Dataset entries
* * * *

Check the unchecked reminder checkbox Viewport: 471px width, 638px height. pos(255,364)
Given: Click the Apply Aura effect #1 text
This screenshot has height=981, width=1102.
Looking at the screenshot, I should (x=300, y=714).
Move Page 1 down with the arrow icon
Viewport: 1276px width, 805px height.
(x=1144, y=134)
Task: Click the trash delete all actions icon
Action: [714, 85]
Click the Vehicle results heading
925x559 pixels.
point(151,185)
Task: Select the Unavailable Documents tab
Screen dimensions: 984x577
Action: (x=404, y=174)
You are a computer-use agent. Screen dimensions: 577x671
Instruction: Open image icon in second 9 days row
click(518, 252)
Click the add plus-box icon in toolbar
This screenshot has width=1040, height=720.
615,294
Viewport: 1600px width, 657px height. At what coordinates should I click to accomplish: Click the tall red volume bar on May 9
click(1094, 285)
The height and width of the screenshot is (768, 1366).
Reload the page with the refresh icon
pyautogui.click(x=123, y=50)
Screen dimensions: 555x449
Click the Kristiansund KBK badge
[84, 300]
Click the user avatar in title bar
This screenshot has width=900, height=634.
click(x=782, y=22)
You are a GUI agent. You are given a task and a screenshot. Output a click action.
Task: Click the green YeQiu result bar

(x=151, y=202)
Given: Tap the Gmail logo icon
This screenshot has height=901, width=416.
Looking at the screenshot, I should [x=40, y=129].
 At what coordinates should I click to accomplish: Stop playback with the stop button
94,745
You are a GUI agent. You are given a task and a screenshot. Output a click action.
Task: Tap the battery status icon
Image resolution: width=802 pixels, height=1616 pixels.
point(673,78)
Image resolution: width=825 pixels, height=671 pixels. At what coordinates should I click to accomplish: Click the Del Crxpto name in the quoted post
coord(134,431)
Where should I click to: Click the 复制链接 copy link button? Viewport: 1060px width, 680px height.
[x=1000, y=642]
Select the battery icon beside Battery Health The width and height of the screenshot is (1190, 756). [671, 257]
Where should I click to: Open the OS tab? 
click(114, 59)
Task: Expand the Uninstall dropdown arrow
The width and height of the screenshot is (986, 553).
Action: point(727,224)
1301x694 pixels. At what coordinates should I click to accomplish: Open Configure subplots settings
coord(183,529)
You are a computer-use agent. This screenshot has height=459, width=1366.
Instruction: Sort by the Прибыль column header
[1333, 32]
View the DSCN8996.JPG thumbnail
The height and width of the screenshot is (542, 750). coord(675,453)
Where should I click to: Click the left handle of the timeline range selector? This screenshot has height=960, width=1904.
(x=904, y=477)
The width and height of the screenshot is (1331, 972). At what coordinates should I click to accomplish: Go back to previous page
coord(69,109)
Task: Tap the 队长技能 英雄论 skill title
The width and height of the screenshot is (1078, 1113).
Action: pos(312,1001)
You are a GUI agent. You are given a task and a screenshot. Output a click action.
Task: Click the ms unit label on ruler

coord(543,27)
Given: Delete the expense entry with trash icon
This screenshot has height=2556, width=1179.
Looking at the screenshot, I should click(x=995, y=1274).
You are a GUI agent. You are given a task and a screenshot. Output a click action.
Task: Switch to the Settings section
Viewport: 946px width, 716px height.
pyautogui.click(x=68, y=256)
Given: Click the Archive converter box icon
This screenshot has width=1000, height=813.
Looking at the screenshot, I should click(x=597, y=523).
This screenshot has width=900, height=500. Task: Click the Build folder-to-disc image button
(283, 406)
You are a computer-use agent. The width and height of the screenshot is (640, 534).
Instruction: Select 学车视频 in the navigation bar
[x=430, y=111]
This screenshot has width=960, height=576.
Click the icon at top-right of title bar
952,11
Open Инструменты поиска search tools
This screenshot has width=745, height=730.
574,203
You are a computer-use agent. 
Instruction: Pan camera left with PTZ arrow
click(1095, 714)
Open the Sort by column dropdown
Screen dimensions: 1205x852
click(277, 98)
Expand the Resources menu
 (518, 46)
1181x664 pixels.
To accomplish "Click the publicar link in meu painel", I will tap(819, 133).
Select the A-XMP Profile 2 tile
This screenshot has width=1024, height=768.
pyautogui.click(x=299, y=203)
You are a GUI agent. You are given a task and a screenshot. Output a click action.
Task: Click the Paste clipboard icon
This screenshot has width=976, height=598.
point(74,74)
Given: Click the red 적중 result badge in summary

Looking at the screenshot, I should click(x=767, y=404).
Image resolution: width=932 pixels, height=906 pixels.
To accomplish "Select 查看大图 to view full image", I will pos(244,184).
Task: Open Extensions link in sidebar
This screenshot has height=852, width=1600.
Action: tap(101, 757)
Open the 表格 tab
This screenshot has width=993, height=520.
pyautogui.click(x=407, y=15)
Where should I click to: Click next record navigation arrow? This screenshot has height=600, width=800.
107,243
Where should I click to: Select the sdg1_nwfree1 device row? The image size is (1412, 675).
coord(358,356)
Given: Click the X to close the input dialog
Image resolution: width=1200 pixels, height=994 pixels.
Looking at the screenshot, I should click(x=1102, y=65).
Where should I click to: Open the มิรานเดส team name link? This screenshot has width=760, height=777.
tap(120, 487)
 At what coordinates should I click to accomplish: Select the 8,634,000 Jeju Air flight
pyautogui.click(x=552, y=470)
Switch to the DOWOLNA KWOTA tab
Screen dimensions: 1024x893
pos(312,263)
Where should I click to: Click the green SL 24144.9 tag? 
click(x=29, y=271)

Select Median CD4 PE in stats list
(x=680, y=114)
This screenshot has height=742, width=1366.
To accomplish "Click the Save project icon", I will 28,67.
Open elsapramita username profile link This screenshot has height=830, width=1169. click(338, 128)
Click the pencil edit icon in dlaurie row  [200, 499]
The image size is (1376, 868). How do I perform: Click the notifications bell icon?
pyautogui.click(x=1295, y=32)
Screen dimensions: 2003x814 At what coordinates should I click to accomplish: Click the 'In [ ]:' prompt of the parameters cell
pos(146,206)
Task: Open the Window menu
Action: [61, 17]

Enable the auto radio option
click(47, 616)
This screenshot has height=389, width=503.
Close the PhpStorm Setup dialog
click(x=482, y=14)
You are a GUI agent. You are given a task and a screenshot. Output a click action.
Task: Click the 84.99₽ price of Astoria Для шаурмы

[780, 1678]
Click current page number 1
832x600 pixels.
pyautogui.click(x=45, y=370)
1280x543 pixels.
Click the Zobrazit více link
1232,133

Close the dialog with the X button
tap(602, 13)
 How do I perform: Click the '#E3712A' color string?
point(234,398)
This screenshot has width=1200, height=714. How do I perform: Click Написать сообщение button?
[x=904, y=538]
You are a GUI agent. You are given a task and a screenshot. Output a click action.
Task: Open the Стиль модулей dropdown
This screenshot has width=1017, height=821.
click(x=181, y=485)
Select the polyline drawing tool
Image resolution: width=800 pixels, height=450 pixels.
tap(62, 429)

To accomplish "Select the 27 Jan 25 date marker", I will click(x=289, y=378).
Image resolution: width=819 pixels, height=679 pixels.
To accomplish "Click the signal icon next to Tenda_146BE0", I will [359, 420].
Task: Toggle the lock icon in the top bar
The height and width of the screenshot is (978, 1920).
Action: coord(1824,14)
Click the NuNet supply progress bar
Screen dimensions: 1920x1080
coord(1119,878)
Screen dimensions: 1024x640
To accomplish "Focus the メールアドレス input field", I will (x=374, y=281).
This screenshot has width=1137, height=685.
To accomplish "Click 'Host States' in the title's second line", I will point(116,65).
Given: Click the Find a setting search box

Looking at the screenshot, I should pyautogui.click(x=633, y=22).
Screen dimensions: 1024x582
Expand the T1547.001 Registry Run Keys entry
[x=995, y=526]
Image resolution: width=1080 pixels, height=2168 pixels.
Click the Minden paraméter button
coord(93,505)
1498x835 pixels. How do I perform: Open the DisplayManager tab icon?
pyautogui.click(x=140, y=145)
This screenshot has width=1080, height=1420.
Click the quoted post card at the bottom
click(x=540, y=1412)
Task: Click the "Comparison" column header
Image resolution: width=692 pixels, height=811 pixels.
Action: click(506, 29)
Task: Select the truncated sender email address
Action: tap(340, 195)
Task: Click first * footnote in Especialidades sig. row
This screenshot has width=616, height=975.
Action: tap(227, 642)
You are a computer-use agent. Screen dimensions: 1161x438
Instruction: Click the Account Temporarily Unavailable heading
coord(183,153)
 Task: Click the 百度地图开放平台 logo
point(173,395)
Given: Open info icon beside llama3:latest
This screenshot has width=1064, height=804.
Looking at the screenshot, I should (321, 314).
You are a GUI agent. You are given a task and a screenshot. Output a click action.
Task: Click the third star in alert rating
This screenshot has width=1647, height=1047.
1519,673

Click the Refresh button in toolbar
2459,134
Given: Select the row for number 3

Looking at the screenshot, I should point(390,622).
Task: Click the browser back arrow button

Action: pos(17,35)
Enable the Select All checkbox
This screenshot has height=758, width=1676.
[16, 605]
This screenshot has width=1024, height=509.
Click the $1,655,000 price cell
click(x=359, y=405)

* * * *

# Problem requirements:
A line qualifies when it holds the word "checkbox"; report all qualifying lines from the records above.

# Exercise solution:
Check the unchecked reminder checkbox Viewport: 471px width, 638px height. pos(255,364)
Enable the Select All checkbox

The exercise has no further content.